In Via Casale De Merode 17\a, prende vita dal 2002, “Officine Fotografiche”, singolare luogo d’incontro per appassionati di fotografia, perché se è giusto definirla “settima arte”, altrettanto giusto è nobilitarla al pari delle altre sei, istituendo delle associazioni culturali dove coltivarla e non farla perire nella solitudine dei pochi grandi; l’intento di OF è proprio questo: non abbandonarsi all’elogio del bello ma predisporre la fotografia anche al servizio della documentazione sociale nel quotidiano.
Emilio D’Itri, socio fondatore, affiancato dal presidente Massimo Ciampa, definisce il suo collaterale lavoro presso il circolo, uno “scherzo della passione” che lo ha trascinato a “mettere radici” in una struttura che dopo quattro anni dispone di corsi per ogni livello e per ogni tasca, allontanandosi da una politica elitaria, (da quelli base, a quelli di reportage, di camera oscura, di illuminazione fino ai più tecnici), è ambiente piccolo ma accogliente per l’esposizione continua di mostre (tra le ultime quella di Tano D’Amico), i cui autori per tradizione sono soliti regalare la foto più apprezzata da tenere come cimelio per l’abbellimento dell’ambiente, è luogo d’incontro professionale per i “gruppi di lavoro”, incaricati periodicamente di portare a termine progetti assegnati, struttura fornita di una sala posa noleggiabile (che ho sperimentato con divertimento), sito dove vengono organizzati workshop (uno tra i più importanti con Leonard Freed) ma che soprattutto è veicolo per collaborare e partecipare ad eventi, manifestazioni cult della fotografia, tra i quali “Fotoleggendo” e ”Obiettivo donna”.

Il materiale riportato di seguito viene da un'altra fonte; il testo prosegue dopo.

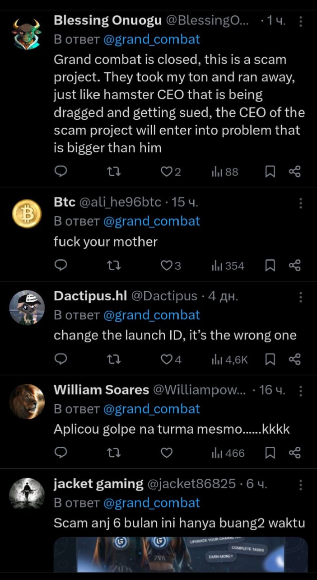Share William Soares's reply
This screenshot has width=317, height=580.
[294, 453]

Il primo dei progetti portati felicemente a termine dall’associazione – spiega il fondatore – fu un documentario realizzato nel 2002 sui passaggi architettonici nel quartiere di Garbatella: ”la collaborazione con l’undicesimo municipio non si esaurì, ed ancora oggi sentiamo la necessità di documentare attraverso il nostro modo di comunicare, la vita quotidiana delle strutture e delle istituzioni, come è stato fatto con l’attenta osservazione di un centro anziani, con la realizzazione di due calendari e di un giornale municipale, la cui distribuzione è gratuita”.

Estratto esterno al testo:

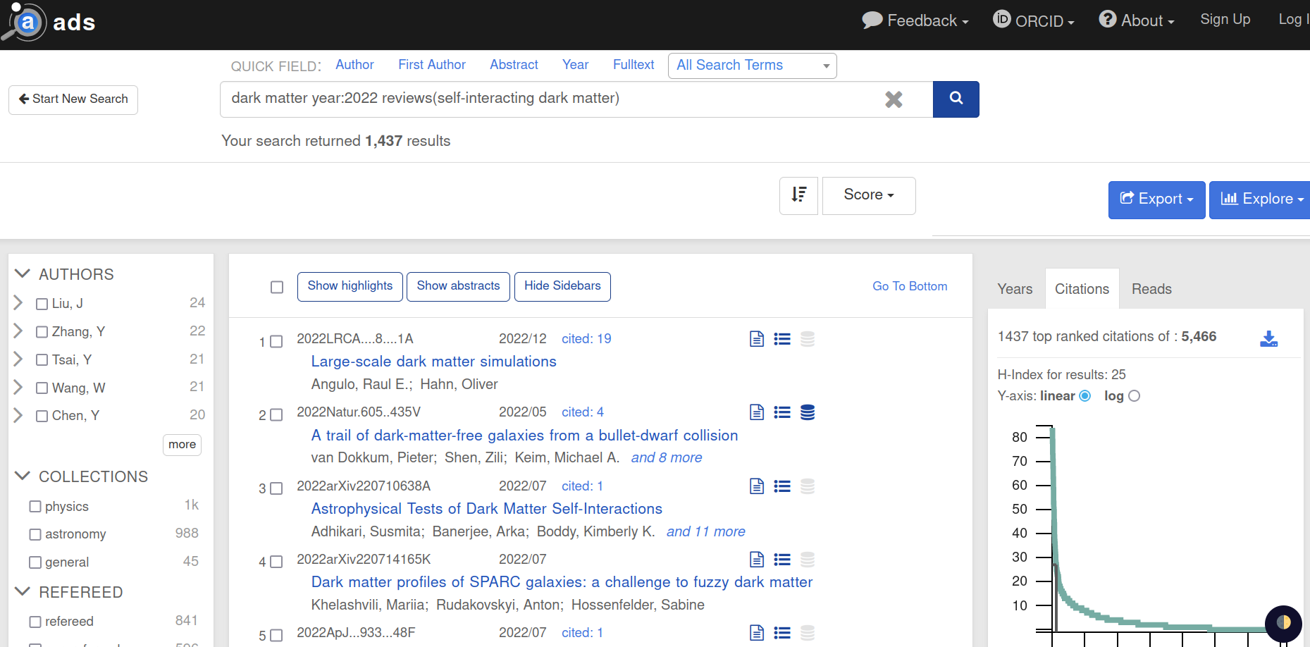Download citations data using the download icon
The height and width of the screenshot is (647, 1310).
(1268, 338)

“La spinta più forte”, spiega D’Itri,” è stata quella dell’amore per le immagini e la volontà di fare qualcosa per la fotografia”, che ha portato lo “zoccolo duro” dell’associazione (gli associati stessi)ad essere coesi in un gruppo, recettivo ai nuovi stimoli, ma soprattutto aperto allo scambio animato e costante di impressioni sul lavoro da intraprendere; tutti trovano il modo per impegnarsi, non soltanto imparando a migliorare la qualità tecnica di una fotografia, ma sentendosi parte di un progetto e di una volontà comune.
Incontro i principianti del corso base, radunati in una piccola stanza ben illuminata, che senza bisogno di troppe domande mi introducono in quello che è un po’ il clima generale, lo definiscono “un posto alternativo, divertente, dove imparare in un ambiente familiare, lontano dagli schemi didattici dei soliti corsi” – l’entusiasmo sprizza, interrotto brevemente dalle parole di qualcuno che con un po’ di malinconia mi dice: ”si spera che quest’esperienza vada avanti il più possibile” – ma a sentire i veterani il dubbio non sussiste.
Fotografia come arte, come tecnica, come comunicazione, cultura, documentazione, come momento di aggregazione, d’incontro, di discussione: NON come lezione impartita da conservare staticamente nella memoria o in un cassetto.